Die Mythen des Boxens und ihre literarische Inszenierung.

Die Geschichte des Boxens lässt sich bis in die Antike zurückverfolgen. Ebenso alt ist die Tradition des Faustkampfes als Gegenstand des literarischen Schaffens. Diesen beiden Aspekten, die nicht voneinander zu trennen sind, widmen sich die einleitenden Kapitel des heute vorgestellten Buches.

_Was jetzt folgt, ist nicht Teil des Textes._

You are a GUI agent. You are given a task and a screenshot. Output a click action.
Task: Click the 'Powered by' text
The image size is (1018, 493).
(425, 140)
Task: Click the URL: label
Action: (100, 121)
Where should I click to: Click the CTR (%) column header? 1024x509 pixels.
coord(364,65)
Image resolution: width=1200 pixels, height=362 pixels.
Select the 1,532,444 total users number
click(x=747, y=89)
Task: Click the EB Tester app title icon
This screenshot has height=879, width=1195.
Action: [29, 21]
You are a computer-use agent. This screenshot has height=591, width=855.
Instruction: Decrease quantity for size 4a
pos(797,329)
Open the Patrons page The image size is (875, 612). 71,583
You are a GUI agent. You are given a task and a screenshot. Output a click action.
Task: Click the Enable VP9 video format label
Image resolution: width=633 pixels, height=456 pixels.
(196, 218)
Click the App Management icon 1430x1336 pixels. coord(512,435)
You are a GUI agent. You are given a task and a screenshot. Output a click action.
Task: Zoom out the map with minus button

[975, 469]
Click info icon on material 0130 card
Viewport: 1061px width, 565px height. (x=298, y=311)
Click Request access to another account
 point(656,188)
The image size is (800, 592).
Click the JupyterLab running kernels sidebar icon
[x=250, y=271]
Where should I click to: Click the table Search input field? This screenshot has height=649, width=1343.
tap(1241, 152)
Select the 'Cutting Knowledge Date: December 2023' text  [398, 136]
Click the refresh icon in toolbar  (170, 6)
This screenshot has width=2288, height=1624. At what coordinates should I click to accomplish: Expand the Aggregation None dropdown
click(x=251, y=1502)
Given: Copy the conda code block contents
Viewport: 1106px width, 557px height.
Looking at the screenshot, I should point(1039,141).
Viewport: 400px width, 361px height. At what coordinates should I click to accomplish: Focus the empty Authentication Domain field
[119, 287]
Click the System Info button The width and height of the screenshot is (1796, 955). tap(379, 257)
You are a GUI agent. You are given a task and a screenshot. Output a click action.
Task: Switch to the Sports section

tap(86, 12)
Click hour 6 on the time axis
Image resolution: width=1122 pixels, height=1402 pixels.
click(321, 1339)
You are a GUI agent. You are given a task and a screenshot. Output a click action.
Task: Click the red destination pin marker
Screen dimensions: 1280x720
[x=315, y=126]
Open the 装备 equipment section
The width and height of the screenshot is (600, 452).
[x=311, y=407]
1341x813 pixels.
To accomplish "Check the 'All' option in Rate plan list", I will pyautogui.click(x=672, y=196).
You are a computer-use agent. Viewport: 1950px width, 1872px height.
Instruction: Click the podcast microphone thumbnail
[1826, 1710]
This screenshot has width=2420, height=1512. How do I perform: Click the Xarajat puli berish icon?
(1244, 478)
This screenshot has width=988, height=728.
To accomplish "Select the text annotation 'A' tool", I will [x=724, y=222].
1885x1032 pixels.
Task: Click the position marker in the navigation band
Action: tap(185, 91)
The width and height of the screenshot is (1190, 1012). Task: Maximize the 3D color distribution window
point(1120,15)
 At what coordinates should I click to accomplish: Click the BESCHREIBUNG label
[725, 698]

Dabei liegen die Schwerpunkte auf der griechischen Antike und dem Boxen im England des 18./19. Jh., um dann in die Moderne, die im Zentrum der Untersuchung steht, einzumünden. Einer vertieften Betrachtung werden die zwanziger Jahre unterzogen, die eine bemerkenswerte Dichte an literarischen Texten zum Thema hervorgebracht haben. Gerade diese Epoche stellt das Boxen in den Zusammenhang von Körperkult, Männlichkeit und Existenzkampf, der sich auch in den neunziger Jahren wieder beobachten lässt.

Wie unschwer zu erkennen ist, sprengt das vorliegende Projekt den literaturwissenschaftlichen Rahmen. Es beinhaltet darüber hinaus sporthistorische sowie sozial- und kulturgeschichtliche Aspekte. Um aufzuzeigen, in wie vielfältiger Weise das Boxen literarisch präsent ist, werden als eine Besonderheit des Textkorpus auch Boxer - Autobiographien (z.B. von Schmeling und Scholz) analysiert.

Den Hauptteil der Arbeit stellt das Kapitel Boxen zwischen Mythos und Realität dar. Hier finden sich die zentralen Fragen sowohl zum Boxen selbst als auch zu seiner literarischen Rezeption wieder: Warum schreiben Schriftsteller über Boxen? Warum versteht sich der Faustkampf als Kunst bzw. Wissenschaft? Wie gestaltet sich der Mythos vom sozialen Aufstieg? Wie hat man die vielzitierte Metapher vom Lebenskampf zu deuten? In welchem Verhältnis steht das Boxen zu so heterogenen Gesichtspunkten wie Humor, Religiosität, Tod oder ethnischen Konflikten?

Abgerundet wird dieser Komplex durch eine Analyse des Boxerfilms und durch eine Betrachtung der Geschlechterrollen im Faustkampf. Hier liegt der Schwerpunkt auf der spezifischen Ausprägung des Männerbildes.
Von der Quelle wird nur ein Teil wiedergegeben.